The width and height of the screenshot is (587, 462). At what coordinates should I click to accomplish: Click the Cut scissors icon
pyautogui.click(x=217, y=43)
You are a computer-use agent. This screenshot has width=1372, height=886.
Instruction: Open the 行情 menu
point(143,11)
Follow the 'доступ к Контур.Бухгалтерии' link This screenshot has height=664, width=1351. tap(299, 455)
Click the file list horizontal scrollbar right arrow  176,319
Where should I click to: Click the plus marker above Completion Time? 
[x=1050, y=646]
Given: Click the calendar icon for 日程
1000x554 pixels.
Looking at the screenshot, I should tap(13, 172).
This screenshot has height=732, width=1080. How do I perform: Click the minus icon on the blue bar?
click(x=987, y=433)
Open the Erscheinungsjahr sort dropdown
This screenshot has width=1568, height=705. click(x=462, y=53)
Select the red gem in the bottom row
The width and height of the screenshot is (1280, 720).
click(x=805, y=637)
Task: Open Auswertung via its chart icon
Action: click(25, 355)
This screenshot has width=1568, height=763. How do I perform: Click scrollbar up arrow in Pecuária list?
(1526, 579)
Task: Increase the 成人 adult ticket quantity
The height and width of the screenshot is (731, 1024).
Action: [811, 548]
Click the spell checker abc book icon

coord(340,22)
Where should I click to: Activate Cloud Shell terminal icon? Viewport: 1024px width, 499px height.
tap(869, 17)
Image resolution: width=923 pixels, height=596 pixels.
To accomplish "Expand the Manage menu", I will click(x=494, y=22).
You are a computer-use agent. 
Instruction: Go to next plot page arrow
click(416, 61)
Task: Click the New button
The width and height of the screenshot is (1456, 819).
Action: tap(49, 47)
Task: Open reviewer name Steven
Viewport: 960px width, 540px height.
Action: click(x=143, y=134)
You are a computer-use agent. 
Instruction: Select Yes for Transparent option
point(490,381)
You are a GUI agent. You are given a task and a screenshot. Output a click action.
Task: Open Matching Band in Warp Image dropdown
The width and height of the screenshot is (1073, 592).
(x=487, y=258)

### WHAT TO PRODUCE
Can you write out all of the records above again, swapping every "computer-use agent" for "desktop automation agent" and leaving everything else untouched?

### REPLY TO THE TASK
The width and height of the screenshot is (587, 462). At what coordinates should I click to accomplish: Click the Cut scissors icon
pyautogui.click(x=217, y=43)
You are a desktop automation agent. This screenshot has width=1372, height=886.
Instruction: Open the 行情 menu
point(143,11)
Follow the 'доступ к Контур.Бухгалтерии' link This screenshot has height=664, width=1351. tap(299, 455)
Click the file list horizontal scrollbar right arrow  176,319
Where should I click to: Click the plus marker above Completion Time? 
[x=1050, y=646]
Given: Click the calendar icon for 日程
1000x554 pixels.
Looking at the screenshot, I should tap(13, 172).
This screenshot has height=732, width=1080. How do I perform: Click the minus icon on the blue bar?
click(x=987, y=433)
Open the Erscheinungsjahr sort dropdown
This screenshot has width=1568, height=705. click(x=462, y=53)
Select the red gem in the bottom row
The width and height of the screenshot is (1280, 720).
click(x=805, y=637)
Task: Open Auswertung via its chart icon
Action: click(25, 355)
This screenshot has width=1568, height=763. How do I perform: Click scrollbar up arrow in Pecuária list?
(1526, 579)
Task: Increase the 成人 adult ticket quantity
The height and width of the screenshot is (731, 1024).
Action: [811, 548]
Click the spell checker abc book icon

coord(340,22)
Where should I click to: Activate Cloud Shell terminal icon? Viewport: 1024px width, 499px height.
tap(869, 17)
Image resolution: width=923 pixels, height=596 pixels.
To accomplish "Expand the Manage menu", I will click(x=494, y=22).
You are a desktop automation agent. 
Instruction: Go to next plot page arrow
click(416, 61)
Task: Click the New button
The width and height of the screenshot is (1456, 819).
Action: tap(49, 47)
Task: Open reviewer name Steven
Viewport: 960px width, 540px height.
Action: click(x=143, y=134)
You are a desktop automation agent. 
Instruction: Select Yes for Transparent option
point(490,381)
You are a GUI agent. You are given a task and a screenshot. Output a click action.
Task: Open Matching Band in Warp Image dropdown
The width and height of the screenshot is (1073, 592).
(x=487, y=258)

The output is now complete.